**Assignment**
The records, repeated exactly and in full, are the expected answer.

○ ○ ○ ○

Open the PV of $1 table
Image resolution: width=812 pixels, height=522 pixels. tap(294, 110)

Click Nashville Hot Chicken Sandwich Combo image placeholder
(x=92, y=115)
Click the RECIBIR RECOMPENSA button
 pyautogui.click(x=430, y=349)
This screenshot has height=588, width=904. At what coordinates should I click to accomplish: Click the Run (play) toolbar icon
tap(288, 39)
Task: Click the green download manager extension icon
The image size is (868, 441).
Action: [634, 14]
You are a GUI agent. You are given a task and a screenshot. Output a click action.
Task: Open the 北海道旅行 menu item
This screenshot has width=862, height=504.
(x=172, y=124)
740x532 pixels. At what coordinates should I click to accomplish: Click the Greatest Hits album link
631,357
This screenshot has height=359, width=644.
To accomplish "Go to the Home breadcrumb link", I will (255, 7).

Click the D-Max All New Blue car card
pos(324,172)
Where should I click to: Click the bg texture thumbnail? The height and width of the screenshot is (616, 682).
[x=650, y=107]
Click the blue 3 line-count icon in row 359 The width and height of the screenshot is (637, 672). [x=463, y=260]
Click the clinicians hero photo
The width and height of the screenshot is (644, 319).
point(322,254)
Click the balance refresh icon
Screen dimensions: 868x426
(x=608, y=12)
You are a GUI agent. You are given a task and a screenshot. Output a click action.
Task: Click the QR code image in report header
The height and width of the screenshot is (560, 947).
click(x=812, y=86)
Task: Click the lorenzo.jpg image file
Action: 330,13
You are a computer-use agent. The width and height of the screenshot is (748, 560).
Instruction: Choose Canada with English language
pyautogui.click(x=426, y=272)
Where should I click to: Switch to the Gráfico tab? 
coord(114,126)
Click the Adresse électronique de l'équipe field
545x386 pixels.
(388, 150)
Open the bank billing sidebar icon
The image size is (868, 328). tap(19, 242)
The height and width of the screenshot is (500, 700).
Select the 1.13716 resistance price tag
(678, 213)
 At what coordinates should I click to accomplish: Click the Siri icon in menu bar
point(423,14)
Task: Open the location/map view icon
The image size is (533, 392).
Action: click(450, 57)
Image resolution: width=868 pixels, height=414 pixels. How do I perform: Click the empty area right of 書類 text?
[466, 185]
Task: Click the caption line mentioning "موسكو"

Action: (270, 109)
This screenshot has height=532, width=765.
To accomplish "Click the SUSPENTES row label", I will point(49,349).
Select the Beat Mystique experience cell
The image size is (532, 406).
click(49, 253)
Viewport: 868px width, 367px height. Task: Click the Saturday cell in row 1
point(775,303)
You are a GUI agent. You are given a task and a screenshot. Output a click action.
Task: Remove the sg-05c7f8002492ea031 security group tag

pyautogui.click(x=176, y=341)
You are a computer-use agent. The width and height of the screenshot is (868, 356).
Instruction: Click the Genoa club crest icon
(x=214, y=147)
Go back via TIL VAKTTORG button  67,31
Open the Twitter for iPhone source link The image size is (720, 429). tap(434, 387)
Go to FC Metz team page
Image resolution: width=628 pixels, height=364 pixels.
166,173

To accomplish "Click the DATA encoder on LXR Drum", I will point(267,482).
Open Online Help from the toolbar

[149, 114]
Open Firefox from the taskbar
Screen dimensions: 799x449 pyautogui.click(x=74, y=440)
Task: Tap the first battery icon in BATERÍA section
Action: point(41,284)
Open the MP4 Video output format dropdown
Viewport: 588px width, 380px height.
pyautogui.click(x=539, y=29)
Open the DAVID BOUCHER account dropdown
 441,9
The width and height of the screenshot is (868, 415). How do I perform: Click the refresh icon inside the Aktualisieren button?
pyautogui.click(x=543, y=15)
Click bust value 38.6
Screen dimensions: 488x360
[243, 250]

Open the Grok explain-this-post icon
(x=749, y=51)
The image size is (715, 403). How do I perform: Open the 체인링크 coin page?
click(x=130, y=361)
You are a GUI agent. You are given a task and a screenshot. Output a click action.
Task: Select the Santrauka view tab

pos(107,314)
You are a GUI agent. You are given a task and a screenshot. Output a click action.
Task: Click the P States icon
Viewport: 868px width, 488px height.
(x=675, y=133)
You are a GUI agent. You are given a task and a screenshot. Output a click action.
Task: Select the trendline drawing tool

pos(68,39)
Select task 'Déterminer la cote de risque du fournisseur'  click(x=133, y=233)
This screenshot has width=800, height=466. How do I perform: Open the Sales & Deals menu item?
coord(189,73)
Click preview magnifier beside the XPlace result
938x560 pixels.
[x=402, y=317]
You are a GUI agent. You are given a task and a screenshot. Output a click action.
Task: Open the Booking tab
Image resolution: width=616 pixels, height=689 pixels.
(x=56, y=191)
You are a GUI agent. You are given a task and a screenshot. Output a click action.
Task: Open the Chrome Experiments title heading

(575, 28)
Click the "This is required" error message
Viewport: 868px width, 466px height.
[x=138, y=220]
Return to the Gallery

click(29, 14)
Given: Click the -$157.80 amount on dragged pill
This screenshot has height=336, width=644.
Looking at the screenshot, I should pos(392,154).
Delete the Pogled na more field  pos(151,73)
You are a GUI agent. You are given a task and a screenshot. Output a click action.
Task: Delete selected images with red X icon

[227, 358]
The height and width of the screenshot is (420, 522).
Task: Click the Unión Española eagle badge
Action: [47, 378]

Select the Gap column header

○ ○ ○ ○

**Your solution**
Open the PV of $1 table
Image resolution: width=812 pixels, height=522 pixels. tap(294, 110)

Click Nashville Hot Chicken Sandwich Combo image placeholder
(x=92, y=115)
Click the RECIBIR RECOMPENSA button
 pyautogui.click(x=430, y=349)
This screenshot has height=588, width=904. At what coordinates should I click to accomplish: Click the Run (play) toolbar icon
tap(288, 39)
Task: Click the green download manager extension icon
The image size is (868, 441).
Action: [634, 14]
You are a GUI agent. You are given a task and a screenshot. Output a click action.
Task: Open the 北海道旅行 menu item
This screenshot has width=862, height=504.
(x=172, y=124)
740x532 pixels. At what coordinates should I click to accomplish: Click the Greatest Hits album link
631,357
This screenshot has height=359, width=644.
To accomplish "Go to the Home breadcrumb link", I will (255, 7).

Click the D-Max All New Blue car card
pos(324,172)
Where should I click to: Click the bg texture thumbnail? The height and width of the screenshot is (616, 682).
[x=650, y=107]
Click the blue 3 line-count icon in row 359 The width and height of the screenshot is (637, 672). [x=463, y=260]
Click the clinicians hero photo
The width and height of the screenshot is (644, 319).
point(322,254)
Click the balance refresh icon
Screen dimensions: 868x426
(x=608, y=12)
You are a GUI agent. You are given a task and a screenshot. Output a click action.
Task: Click the QR code image in report header
The height and width of the screenshot is (560, 947).
click(x=812, y=86)
Task: Click the lorenzo.jpg image file
Action: 330,13
You are a computer-use agent. The width and height of the screenshot is (748, 560).
Instruction: Choose Canada with English language
pyautogui.click(x=426, y=272)
Where should I click to: Switch to the Gráfico tab? 
coord(114,126)
Click the Adresse électronique de l'équipe field
545x386 pixels.
(388, 150)
Open the bank billing sidebar icon
The image size is (868, 328). tap(19, 242)
The height and width of the screenshot is (500, 700).
Select the 1.13716 resistance price tag
(678, 213)
 At what coordinates should I click to accomplish: Click the Siri icon in menu bar
point(423,14)
Task: Open the location/map view icon
The image size is (533, 392).
Action: click(450, 57)
Image resolution: width=868 pixels, height=414 pixels. How do I perform: Click the empty area right of 書類 text?
[466, 185]
Task: Click the caption line mentioning "موسكو"

Action: (270, 109)
This screenshot has height=532, width=765.
To accomplish "Click the SUSPENTES row label", I will point(49,349).
Select the Beat Mystique experience cell
The image size is (532, 406).
click(49, 253)
Viewport: 868px width, 367px height. Task: Click the Saturday cell in row 1
point(775,303)
You are a GUI agent. You are given a task and a screenshot. Output a click action.
Task: Remove the sg-05c7f8002492ea031 security group tag

pyautogui.click(x=176, y=341)
You are a computer-use agent. The width and height of the screenshot is (868, 356).
Instruction: Click the Genoa club crest icon
(x=214, y=147)
Go back via TIL VAKTTORG button  67,31
Open the Twitter for iPhone source link The image size is (720, 429). tap(434, 387)
Go to FC Metz team page
Image resolution: width=628 pixels, height=364 pixels.
166,173

To accomplish "Click the DATA encoder on LXR Drum", I will point(267,482).
Open Online Help from the toolbar

[149, 114]
Open Firefox from the taskbar
Screen dimensions: 799x449 pyautogui.click(x=74, y=440)
Task: Tap the first battery icon in BATERÍA section
Action: point(41,284)
Open the MP4 Video output format dropdown
Viewport: 588px width, 380px height.
pyautogui.click(x=539, y=29)
Open the DAVID BOUCHER account dropdown
 441,9
The width and height of the screenshot is (868, 415). How do I perform: Click the refresh icon inside the Aktualisieren button?
pyautogui.click(x=543, y=15)
Click bust value 38.6
Screen dimensions: 488x360
[243, 250]

Open the Grok explain-this-post icon
(x=749, y=51)
The image size is (715, 403). How do I perform: Open the 체인링크 coin page?
click(x=130, y=361)
You are a GUI agent. You are given a task and a screenshot. Output a click action.
Task: Select the Santrauka view tab

pos(107,314)
You are a GUI agent. You are given a task and a screenshot. Output a click action.
Task: Click the P States icon
Viewport: 868px width, 488px height.
(x=675, y=133)
You are a GUI agent. You are given a task and a screenshot. Output a click action.
Task: Select the trendline drawing tool

pos(68,39)
Select task 'Déterminer la cote de risque du fournisseur'  click(x=133, y=233)
This screenshot has width=800, height=466. How do I perform: Open the Sales & Deals menu item?
coord(189,73)
Click preview magnifier beside the XPlace result
938x560 pixels.
[x=402, y=317]
You are a GUI agent. You are given a task and a screenshot. Output a click action.
Task: Open the Booking tab
Image resolution: width=616 pixels, height=689 pixels.
(x=56, y=191)
You are a GUI agent. You are given a task and a screenshot. Output a click action.
Task: Open the Chrome Experiments title heading

(575, 28)
Click the "This is required" error message
Viewport: 868px width, 466px height.
[x=138, y=220]
Return to the Gallery

click(29, 14)
Given: Click the -$157.80 amount on dragged pill
This screenshot has height=336, width=644.
Looking at the screenshot, I should pos(392,154).
Delete the Pogled na more field  pos(151,73)
You are a GUI agent. You are given a task and a screenshot. Output a click action.
Task: Delete selected images with red X icon

[227, 358]
The height and width of the screenshot is (420, 522).
Task: Click the Unión Española eagle badge
Action: [47, 378]

Select the Gap column header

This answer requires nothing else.